Head of business development at GrahamTek Water Waste Energy Innovation Tom Callaghan said: “There is technology for the re-use and recycling of non-potable surface water and for converting seawater into drinking water.

“We can treat water to World Health Organisation standards and help with supply.

“We clean any water. We offer affordable supply solutions.”

Callaghan said desalination had advanced in recent times to make it highly efficient and cost effective, and a major source globally.

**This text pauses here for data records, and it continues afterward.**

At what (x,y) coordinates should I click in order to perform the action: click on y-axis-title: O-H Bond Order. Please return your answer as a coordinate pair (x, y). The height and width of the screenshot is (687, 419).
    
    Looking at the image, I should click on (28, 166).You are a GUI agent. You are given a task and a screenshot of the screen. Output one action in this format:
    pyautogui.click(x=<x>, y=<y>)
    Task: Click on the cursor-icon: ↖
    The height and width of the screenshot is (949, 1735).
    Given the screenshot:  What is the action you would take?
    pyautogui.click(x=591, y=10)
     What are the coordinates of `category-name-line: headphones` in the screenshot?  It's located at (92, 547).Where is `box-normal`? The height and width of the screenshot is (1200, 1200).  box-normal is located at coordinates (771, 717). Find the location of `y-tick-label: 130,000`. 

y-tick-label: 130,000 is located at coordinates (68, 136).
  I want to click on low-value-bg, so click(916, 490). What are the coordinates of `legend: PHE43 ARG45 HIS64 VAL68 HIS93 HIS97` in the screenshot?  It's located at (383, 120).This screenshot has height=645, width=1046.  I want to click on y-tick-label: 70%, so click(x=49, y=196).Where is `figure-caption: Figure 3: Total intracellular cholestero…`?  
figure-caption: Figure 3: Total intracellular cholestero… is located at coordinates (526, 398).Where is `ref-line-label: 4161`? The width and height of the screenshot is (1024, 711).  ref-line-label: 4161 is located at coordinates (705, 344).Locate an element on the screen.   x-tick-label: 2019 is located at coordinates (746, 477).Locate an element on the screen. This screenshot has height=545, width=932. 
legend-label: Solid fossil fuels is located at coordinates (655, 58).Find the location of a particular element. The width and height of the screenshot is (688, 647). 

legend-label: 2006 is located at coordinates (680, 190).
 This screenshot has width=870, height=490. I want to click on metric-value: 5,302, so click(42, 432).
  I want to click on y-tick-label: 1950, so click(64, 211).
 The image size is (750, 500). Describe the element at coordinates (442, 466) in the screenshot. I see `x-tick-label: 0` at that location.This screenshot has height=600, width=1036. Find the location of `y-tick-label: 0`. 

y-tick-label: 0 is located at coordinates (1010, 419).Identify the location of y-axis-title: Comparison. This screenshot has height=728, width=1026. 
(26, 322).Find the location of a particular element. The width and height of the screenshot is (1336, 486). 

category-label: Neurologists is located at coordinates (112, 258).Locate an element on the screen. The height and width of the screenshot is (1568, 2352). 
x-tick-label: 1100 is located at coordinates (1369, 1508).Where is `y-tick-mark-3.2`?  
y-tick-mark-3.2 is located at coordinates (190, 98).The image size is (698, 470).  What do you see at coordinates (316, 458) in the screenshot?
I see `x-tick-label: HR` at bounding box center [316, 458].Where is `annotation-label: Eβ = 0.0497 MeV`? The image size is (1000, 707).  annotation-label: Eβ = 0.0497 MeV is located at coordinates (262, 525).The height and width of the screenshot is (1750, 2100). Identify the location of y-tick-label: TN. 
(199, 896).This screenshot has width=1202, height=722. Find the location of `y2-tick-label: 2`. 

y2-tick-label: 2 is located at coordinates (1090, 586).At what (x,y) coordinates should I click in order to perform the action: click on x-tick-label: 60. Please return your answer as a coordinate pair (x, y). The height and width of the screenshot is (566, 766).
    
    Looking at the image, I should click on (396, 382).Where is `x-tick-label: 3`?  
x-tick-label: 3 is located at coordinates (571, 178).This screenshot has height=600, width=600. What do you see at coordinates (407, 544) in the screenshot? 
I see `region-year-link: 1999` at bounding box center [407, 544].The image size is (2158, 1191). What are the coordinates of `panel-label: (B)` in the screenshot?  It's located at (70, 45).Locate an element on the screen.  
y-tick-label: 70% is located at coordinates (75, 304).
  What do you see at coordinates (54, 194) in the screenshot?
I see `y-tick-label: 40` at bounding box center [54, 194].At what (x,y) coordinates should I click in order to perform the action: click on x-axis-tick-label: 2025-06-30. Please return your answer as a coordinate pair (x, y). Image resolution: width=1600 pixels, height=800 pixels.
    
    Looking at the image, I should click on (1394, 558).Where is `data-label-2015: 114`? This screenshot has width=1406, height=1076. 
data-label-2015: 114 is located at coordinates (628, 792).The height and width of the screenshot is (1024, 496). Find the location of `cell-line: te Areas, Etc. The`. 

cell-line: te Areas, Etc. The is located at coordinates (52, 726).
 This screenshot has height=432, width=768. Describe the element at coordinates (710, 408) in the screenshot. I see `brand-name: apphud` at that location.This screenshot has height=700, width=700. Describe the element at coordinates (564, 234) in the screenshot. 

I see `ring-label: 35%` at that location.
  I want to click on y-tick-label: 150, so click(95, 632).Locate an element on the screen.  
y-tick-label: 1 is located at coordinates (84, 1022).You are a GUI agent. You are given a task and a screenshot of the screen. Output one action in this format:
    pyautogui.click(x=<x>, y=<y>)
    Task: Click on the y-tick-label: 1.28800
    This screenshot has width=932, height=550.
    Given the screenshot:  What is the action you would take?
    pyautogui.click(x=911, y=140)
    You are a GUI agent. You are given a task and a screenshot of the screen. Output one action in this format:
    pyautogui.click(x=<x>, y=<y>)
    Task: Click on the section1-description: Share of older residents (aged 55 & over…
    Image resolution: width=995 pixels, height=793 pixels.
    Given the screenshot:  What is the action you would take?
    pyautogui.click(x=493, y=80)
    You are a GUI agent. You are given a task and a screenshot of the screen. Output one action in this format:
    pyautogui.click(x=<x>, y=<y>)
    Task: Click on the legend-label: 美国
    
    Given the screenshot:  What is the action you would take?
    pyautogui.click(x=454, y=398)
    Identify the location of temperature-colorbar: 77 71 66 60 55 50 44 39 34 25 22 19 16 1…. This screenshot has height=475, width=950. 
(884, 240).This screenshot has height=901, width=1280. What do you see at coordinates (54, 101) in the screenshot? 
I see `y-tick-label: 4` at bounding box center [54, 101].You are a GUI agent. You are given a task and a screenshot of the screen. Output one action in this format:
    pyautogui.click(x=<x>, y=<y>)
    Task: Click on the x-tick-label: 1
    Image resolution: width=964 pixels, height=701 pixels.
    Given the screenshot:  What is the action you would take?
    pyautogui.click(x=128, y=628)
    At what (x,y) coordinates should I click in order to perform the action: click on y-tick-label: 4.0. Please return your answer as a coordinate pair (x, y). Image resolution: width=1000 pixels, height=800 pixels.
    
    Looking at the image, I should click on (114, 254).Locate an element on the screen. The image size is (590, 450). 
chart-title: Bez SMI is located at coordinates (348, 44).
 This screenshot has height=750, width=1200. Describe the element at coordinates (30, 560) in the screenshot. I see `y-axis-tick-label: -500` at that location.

He said it was a proven technology process in the Middle East and Asia. The company hoped to sell its water to governments and municipalities.

He explained that the 16-inch reverse osmosis technology, pioneered globally by GrahamTek, offered excellent yields and plant efficiency, as well as technology that produced electricity from the waste brine water which reduced the cost of energy, allowing the company to treat water within a municipality’s pricing.

Founded by William Graham and operating mainly overseas, it ran about 30 to 40 small plants in Strand and Somerset West, on farms, game lodges, mines and municipalities, he said.

Its first plant converting brackwater into freshwater was established at Bitterfontein.

“This model is new in South Africa, but we use it in Ghana where we sell to water authorities. It’s a perfect public/private partnership.

“We also create excess electricity from our technology which can be sold back to the (national) grid to support power supply. Our water plants operate off the grid.”

He said GrahamTek could deliver small to large-scale desalination and wastewater treatment plants to assist the country in long-term water-capacity building.

The company would finance, design, build and operate the plants, with no expenditure outlay or operational input from the government or municipality, he said.